There is, for example, a strict correlation between needs of information and needs of environmental protection, in such a way as to render indispensable guarantee of the right to environmental information understood both in its active sense (research of available information, exercise of the right of access to information gathered by the public administration and even by private parties), as well as in a passive sense (the right to receive continuous, correct, standardized and timely flows of information from whomever intervenes with actions that are potentially harmful to the environment), with the consequent need to activate suitable organizational structures (both for the purpose of acquiring scientific and technical data, in a position of independence, as well as to affirm the right to environmental education as a basis of the right to information and as an instrument for the proper maturation of environmental conscience and the capacity to participate in decisions).

The right to participate in the decision-making process of public bodies also constitutes an indispensable basis for controlling and directing choices intended for an effective environmental protection. Such right is seen in practice not only in the right of access and consultation in decision-making processes, referable to interested individuals or groups, but also in the right to have the decision-making processes guarantee the consideration and valuation of the effects on the environment of projects or activities that must be performed (for example, according to the procedural system utilized for environmental impact assessments).

Affirmation of the need of environmental protection both for present as well as for future generations corresponds to the need to identify forms of recognition and guarantees for all juridical systems from which said values arise and which are instrumental and functional for the affirmation of said values (and therefore, above all, recognition of the rights of man). Such affirmation would not have any sense with respect to the environment unless it was accompanied by complex implementation regimes and by the definition of the rights and obligations both of citizens as well as of public authorities.

It is necessary to have a legislative policy aimed at guaranteeing achievement of the objectives of protection (which are dynamic objectives, to be verified from time to time on the basis of the status of scientific knowledge). The law must consider the indeterminate and complex nature of the environment, with a unitary and non-sectorial vision of the problems.

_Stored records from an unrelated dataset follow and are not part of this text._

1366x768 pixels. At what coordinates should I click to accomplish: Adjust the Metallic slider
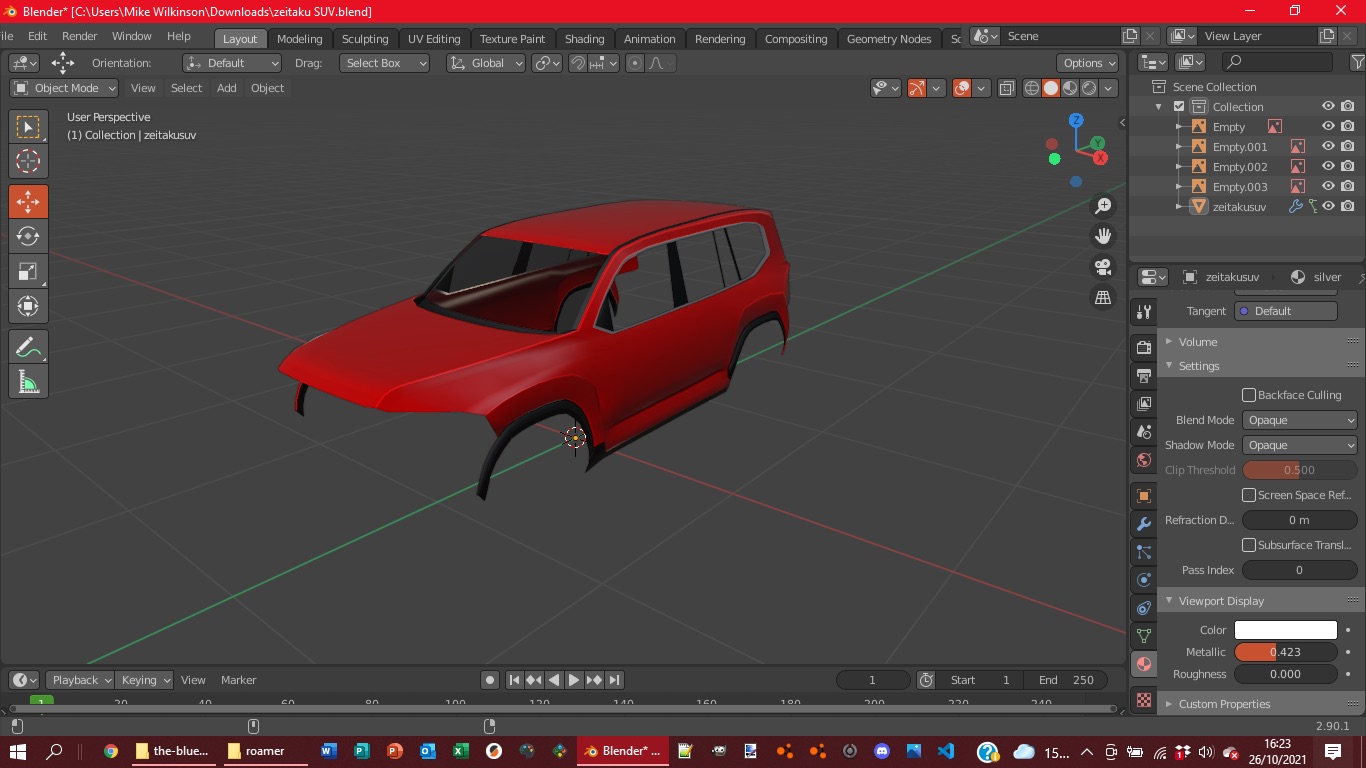pyautogui.click(x=1285, y=652)
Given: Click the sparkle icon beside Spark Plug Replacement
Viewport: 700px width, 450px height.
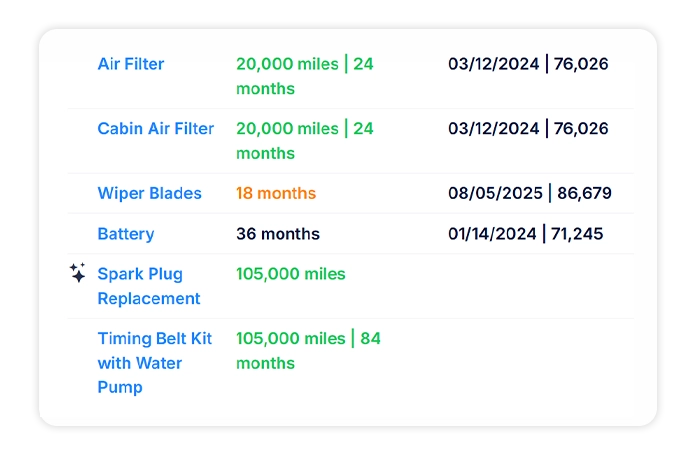Looking at the screenshot, I should tap(78, 273).
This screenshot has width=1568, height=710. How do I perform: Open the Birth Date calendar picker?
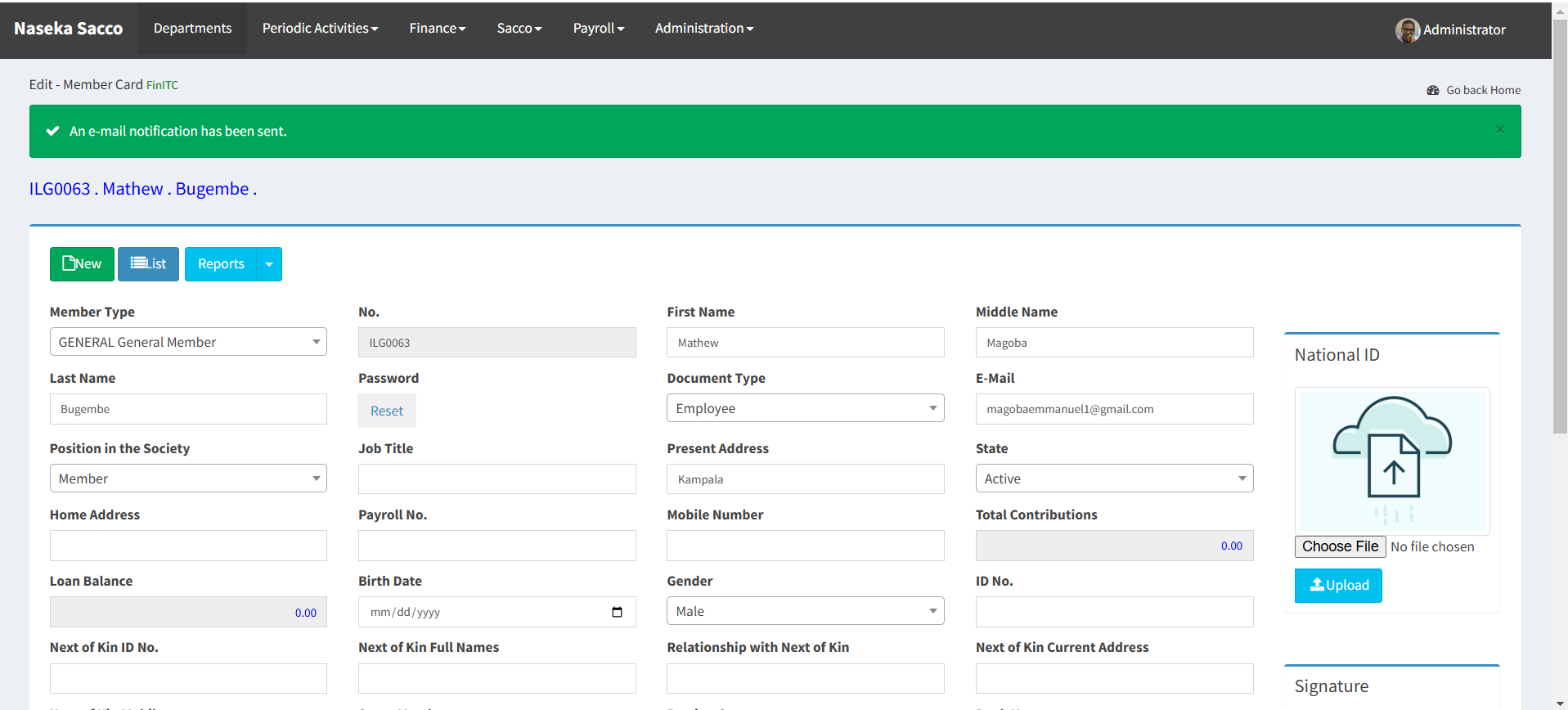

The environment is instead a requirement and an objective from which juridical rules must start and towards which they must be directed (similar to life, peace, work, etc.). The problem for law is therefore that of giving an even broader sense to the so-called "right to the environment" and thus that of making it become a directive principle of a series of normative interventions, thus creating the principles of the "right to the environment". And, in fact, already in international and community settings (and thus also in Italy), the constitutional case law mentioned in paragraph 3 has affirmed juridical principles that are very broad, such as that requiring the legislator to evaluate the unitary nature of the environment; but also that of attributing priority to environmental interests with respect to other values and interests worthy of protection; or else those principles that attribute an economic value to environmental resources and property, among which the fundamental principal of "who pollutes pays"; and still more the principles that require laws that are aimed at prevention and precaution.

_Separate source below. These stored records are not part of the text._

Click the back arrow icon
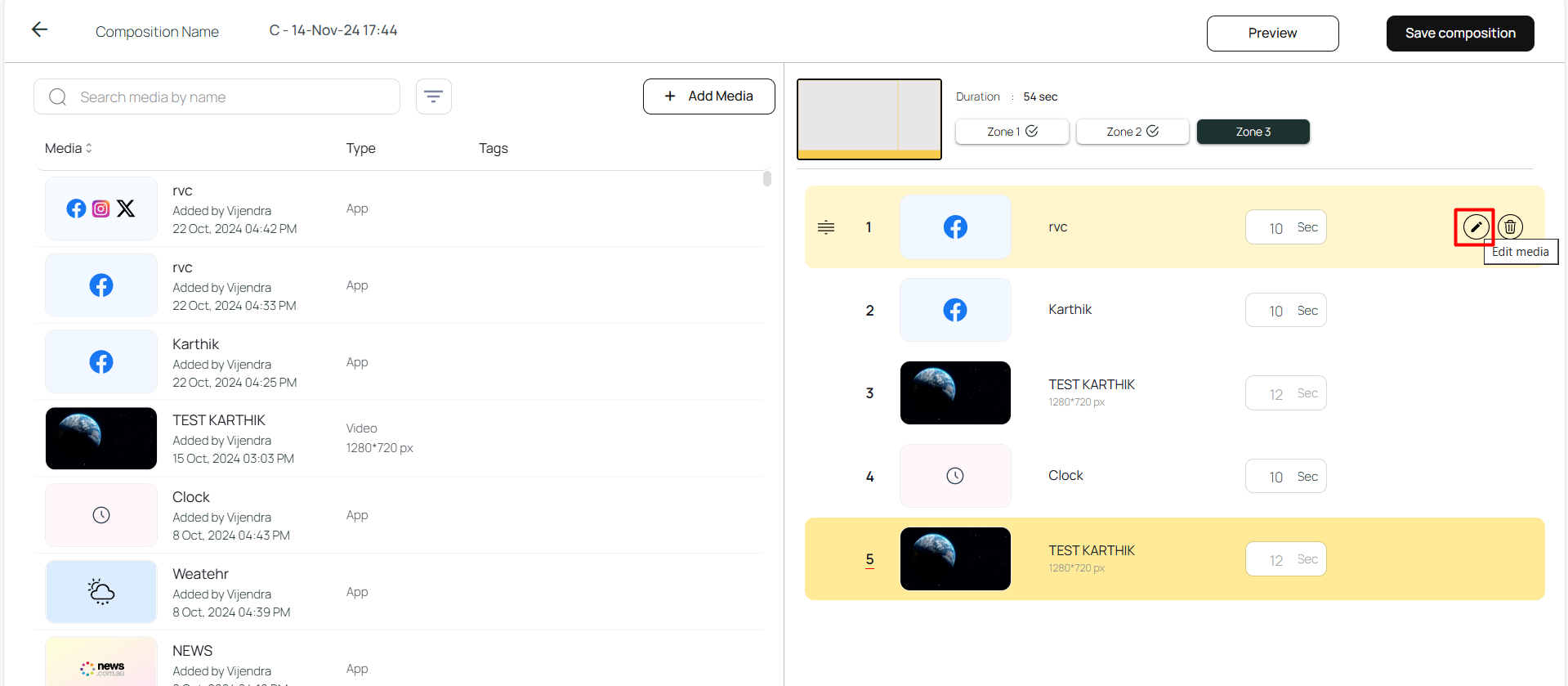[39, 30]
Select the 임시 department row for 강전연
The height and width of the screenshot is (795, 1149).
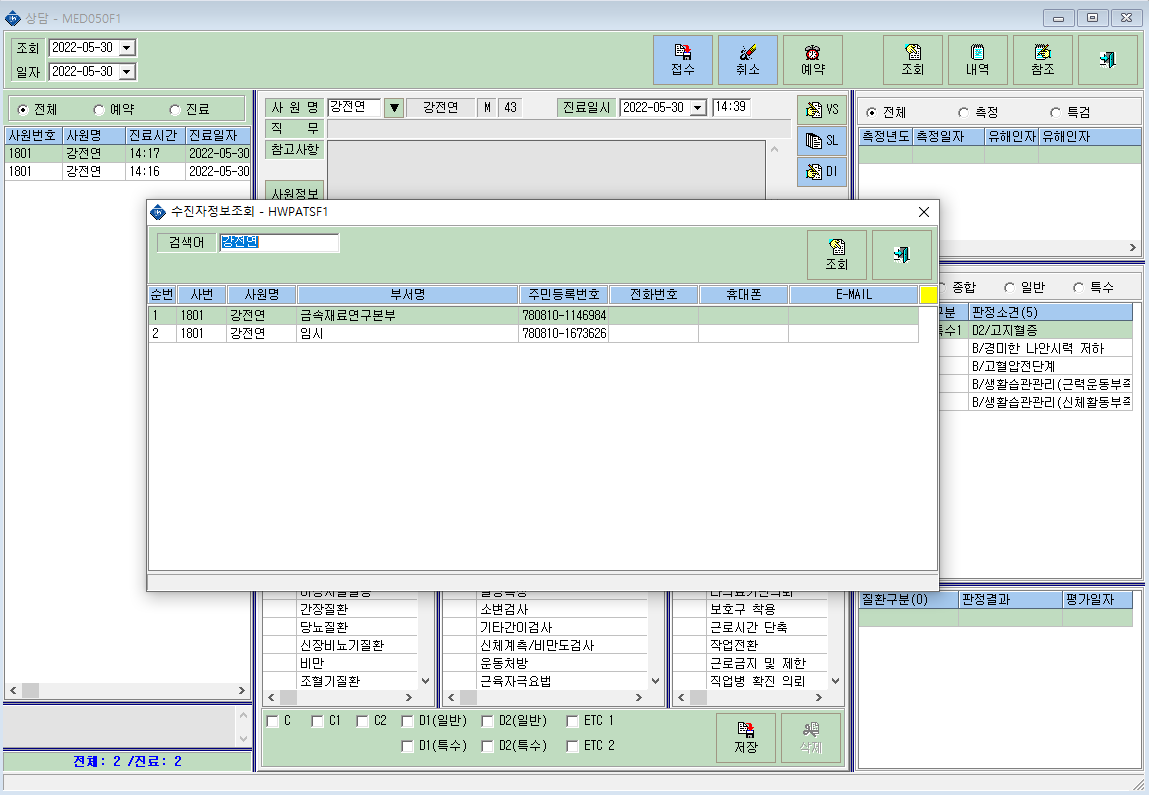tap(533, 333)
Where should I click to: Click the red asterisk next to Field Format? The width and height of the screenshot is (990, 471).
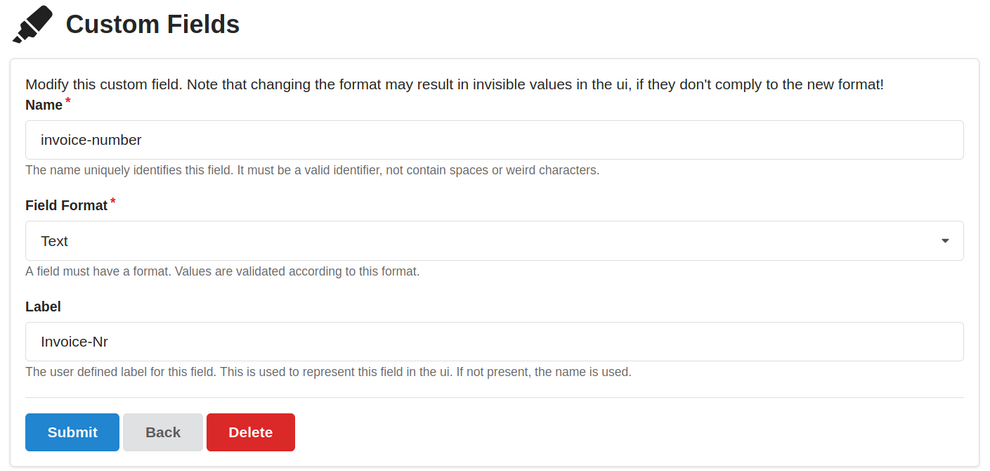(x=113, y=202)
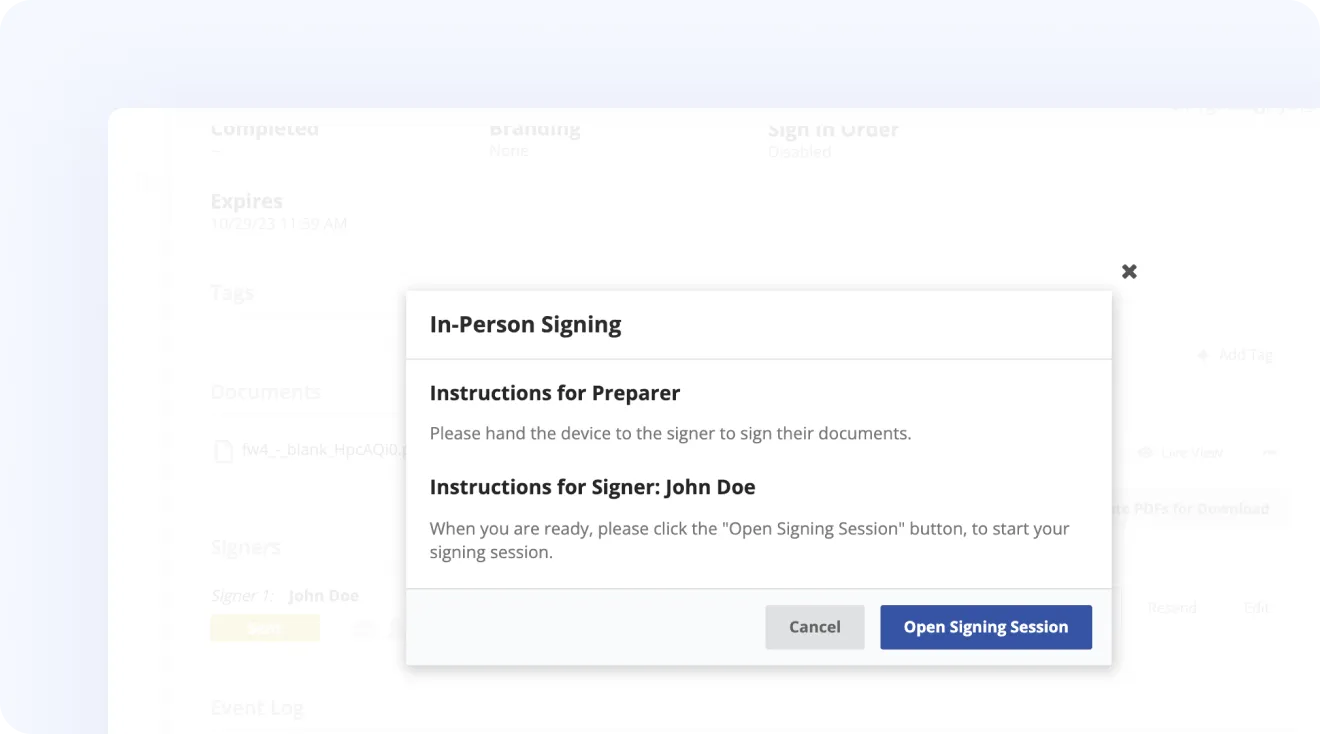Click the In-Person Signing dialog title
Viewport: 1320px width, 734px height.
coord(526,324)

The defect of the "Bill of Rights" is that of not highlighting these principles and the correlation between human rights and environmental protection.

It is already positive, however, that the principle of integration of environmental protection in other policies was inserted in the "Bill of Rights". If such document has, as a minimum result, the value of a document which orients interpretation of current rights in the European context, the insertion of art. 37 can definitely be utilized to develop the theme of "environmental rights" in broad terms.